As Malaysia and Singapore are separated by a body of water – the Johor Straits, they share 2 overland roads that link the 2 countries – the Causeway, and the Second Link. The cost of building these 2 link-ways was shared by both countries as it was believed that the ease of passage for motor vehicles would bring about benefits such as trade and tourism for both countries.

Before 1998, tolls were not collected on either side of the Causeway. Singapore has always adopted a “toll-fee-matching” position and allowed Malaysia to set the toll rates. At any rate that Malaysia decides to set the toll fees at, Singapore will merely match it. A Singapore Minister of State for Transport has even stated that if Malaysia decides to do away with the toll, Singapore will follow suite.

This is probably why: The Causeway and Second Link are co-built and co-owned by both Singapore and Malaysia. Toll fees are revenue-generating to the body who collects it. And Singapore’s position may likely be that you cannot simply take an asset that is co-own and shared by both parties, but have only one party collecting revenue from it, and then not share it equitably between the two owners.

Take for example if one decides to purchase an investment property and share it with a friend. At the time of purchase, both had agreed that it was a good investment opportunity and would wait for capital appreciation. Meanwhile, rental demand is low and the property remained untenanted. The friend then suggested that since the place is left empty, could she then allow her close relative to live in there for a couple of weeks. And you agreed. Subsequently, you discovered that the friend has been collecting weekly rent from the relative, albeit at a small amount. Remember, both you and your friend owns one-half of the property, but in this case, your friend gets to keep the full amount of the rent. Not a very pleasant feeling huh?

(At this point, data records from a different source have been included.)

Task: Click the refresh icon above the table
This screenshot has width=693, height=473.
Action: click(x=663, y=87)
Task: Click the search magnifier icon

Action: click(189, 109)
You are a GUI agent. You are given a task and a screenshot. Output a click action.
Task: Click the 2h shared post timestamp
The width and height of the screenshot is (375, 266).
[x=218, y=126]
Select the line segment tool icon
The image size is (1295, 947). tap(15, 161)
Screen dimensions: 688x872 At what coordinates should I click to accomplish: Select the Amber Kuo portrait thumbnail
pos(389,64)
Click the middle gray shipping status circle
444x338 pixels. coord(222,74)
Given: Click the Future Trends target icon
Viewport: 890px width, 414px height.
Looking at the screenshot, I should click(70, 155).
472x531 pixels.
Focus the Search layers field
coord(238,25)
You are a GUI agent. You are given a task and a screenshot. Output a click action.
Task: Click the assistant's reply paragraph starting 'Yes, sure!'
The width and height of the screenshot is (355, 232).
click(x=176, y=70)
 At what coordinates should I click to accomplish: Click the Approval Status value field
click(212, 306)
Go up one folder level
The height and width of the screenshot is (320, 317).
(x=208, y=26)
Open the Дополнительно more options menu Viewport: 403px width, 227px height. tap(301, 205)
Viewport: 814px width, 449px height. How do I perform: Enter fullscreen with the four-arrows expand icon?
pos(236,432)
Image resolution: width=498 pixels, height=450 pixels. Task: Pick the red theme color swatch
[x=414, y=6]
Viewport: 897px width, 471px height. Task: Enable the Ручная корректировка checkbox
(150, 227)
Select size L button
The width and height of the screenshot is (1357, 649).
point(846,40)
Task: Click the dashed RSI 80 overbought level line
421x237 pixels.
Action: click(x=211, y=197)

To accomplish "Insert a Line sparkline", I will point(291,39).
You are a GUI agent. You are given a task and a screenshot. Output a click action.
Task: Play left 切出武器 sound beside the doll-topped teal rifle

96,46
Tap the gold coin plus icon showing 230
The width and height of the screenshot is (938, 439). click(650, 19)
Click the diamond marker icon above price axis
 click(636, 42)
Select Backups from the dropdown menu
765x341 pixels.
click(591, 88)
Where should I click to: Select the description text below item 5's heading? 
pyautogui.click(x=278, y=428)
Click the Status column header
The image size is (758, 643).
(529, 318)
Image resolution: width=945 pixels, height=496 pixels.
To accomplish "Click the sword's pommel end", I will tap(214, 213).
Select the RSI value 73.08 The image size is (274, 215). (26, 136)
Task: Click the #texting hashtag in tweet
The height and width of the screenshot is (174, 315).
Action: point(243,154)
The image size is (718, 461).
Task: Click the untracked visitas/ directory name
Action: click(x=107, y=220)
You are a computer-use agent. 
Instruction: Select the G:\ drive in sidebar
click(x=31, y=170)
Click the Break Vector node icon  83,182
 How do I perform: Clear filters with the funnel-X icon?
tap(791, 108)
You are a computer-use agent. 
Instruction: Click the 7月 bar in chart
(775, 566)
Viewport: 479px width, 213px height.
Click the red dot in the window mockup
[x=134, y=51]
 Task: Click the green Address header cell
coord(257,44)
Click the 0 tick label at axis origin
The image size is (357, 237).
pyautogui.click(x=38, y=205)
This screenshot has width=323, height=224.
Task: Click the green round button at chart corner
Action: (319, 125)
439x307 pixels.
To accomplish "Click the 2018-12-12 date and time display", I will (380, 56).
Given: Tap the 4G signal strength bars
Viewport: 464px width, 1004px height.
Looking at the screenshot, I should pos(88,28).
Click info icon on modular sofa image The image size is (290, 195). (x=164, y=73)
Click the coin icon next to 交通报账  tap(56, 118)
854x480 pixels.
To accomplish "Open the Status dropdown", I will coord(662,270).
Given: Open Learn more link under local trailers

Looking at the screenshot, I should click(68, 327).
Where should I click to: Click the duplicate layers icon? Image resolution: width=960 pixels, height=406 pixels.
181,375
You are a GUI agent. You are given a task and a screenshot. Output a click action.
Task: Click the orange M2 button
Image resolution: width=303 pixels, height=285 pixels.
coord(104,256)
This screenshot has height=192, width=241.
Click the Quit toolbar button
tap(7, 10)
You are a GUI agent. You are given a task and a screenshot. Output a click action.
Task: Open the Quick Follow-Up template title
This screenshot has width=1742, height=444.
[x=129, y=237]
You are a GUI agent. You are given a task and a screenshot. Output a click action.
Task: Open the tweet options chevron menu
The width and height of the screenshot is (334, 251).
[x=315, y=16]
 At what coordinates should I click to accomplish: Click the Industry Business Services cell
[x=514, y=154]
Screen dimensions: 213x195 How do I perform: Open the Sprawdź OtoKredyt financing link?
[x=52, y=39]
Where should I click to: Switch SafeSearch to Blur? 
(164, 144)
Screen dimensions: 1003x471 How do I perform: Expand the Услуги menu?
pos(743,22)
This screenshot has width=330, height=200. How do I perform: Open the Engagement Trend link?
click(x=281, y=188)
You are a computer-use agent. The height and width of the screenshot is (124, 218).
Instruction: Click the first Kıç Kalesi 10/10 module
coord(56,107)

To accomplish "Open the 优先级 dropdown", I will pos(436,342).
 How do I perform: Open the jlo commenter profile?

SINGAPORE’S VEHICLE POPULATION CONTROL CHALLENGE

Singapore, being 50km wide and 27km deep, is a very, very small country. A population of 5.5mil people makes Singapore one of the most dense countries in the world. As such, to maintain reasonable flow of traffic, the Government of Singapore has always been discouraging the people from owning and driving a car. And they have done it very effectively by using economic policy – tax the people until an equilibrium is reached.

Singapore is known globally for having the world’s most expensive cars. Take for example a car that’s worth, say $30,000 on the open market (Open Market Value, or OMV). According to the Land Transport Authority’s webpage, the Additional Registration Fee imposed on this car would be $34,000. There is also a 20% Excise Duty imposed – which translates to $6,000. Before you can buy the car, you would also need to bid for a Certificate of Entitlement (COE) which grants you 10-years of usage. The current market value of a Cat-B COE is around $56,000. So if you add that all up, a $30,000 car would cost at least $126,000 – and we haven’t even included cost of shipping and dealer’s profits – which could increase the eventual price of a $30,000 car to somewhere close to whopping $150,000!

The message of the Singapore Government to the people is clear – “We don’t want you to drive. And if you do, be prepared to pay for it.”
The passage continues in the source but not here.